_Work instructions_. Rewrite everything from the line containing "Task: Click the サンプル preview area" down to the line containing "coord(181,305)", keeping the requests unchanged and shifting every coordinate in the answers by -80.

_Given records_.
──────────────────────────────

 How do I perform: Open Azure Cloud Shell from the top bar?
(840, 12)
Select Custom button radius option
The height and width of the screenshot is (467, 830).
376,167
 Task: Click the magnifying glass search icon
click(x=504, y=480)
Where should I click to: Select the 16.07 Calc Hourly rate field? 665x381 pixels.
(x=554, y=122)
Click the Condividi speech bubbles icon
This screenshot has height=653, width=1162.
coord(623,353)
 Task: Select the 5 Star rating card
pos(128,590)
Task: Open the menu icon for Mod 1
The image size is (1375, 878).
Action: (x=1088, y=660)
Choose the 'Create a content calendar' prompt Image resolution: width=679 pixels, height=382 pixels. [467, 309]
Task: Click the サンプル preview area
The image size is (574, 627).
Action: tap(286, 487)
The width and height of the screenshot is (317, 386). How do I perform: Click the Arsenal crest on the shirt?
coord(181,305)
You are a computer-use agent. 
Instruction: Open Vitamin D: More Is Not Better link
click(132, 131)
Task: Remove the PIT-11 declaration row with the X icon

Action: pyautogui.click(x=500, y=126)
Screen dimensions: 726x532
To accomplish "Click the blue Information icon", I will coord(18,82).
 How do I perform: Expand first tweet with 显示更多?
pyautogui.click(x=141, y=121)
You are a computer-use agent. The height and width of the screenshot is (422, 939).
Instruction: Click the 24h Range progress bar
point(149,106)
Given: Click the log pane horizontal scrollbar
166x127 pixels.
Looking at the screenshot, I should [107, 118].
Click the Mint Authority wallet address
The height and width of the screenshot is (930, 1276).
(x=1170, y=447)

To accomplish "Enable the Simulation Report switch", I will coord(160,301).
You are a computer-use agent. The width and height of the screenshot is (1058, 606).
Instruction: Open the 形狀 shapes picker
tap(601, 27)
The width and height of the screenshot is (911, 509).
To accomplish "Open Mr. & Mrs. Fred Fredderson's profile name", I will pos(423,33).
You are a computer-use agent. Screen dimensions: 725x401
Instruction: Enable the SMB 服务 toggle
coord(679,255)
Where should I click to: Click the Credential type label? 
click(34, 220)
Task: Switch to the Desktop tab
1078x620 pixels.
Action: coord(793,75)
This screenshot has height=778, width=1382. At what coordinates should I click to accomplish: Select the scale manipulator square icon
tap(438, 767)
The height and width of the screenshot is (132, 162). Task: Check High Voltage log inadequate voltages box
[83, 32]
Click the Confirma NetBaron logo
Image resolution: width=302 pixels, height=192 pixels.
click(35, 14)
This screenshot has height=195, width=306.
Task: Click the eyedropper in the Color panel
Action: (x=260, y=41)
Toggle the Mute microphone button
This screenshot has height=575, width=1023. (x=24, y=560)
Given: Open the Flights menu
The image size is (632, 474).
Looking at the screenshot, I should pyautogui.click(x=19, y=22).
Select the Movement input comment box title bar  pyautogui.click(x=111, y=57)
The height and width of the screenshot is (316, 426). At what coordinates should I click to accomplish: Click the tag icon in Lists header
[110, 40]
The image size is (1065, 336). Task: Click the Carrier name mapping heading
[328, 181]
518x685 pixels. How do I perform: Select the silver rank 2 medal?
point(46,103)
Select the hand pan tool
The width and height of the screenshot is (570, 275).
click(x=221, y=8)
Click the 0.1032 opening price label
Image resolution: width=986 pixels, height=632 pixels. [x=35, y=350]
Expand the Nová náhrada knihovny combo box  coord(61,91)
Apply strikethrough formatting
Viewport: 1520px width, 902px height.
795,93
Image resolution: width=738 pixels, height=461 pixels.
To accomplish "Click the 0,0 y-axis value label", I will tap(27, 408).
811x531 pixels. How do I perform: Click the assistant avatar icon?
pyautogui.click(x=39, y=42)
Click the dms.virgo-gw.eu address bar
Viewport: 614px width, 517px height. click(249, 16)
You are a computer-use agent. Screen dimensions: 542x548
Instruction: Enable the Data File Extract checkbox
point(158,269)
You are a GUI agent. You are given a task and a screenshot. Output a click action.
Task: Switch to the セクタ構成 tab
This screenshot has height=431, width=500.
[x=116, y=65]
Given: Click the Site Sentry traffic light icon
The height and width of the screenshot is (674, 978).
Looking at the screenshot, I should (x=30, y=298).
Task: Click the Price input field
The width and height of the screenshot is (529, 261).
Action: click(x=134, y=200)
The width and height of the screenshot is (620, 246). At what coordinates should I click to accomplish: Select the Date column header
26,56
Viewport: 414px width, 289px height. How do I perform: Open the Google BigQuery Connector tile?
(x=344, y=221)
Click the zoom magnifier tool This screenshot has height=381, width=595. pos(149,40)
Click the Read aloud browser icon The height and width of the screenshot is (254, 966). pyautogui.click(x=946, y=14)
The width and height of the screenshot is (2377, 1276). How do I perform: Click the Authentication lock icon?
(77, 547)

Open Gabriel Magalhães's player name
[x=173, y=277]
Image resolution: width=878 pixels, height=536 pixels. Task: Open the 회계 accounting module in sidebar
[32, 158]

──────────────────────────────

_Problem solution_.
Task: Click the サンプル preview area
The image size is (574, 627).
Action: tap(206, 407)
The width and height of the screenshot is (317, 386). How do I perform: Click the Arsenal crest on the shirt?
coord(101,225)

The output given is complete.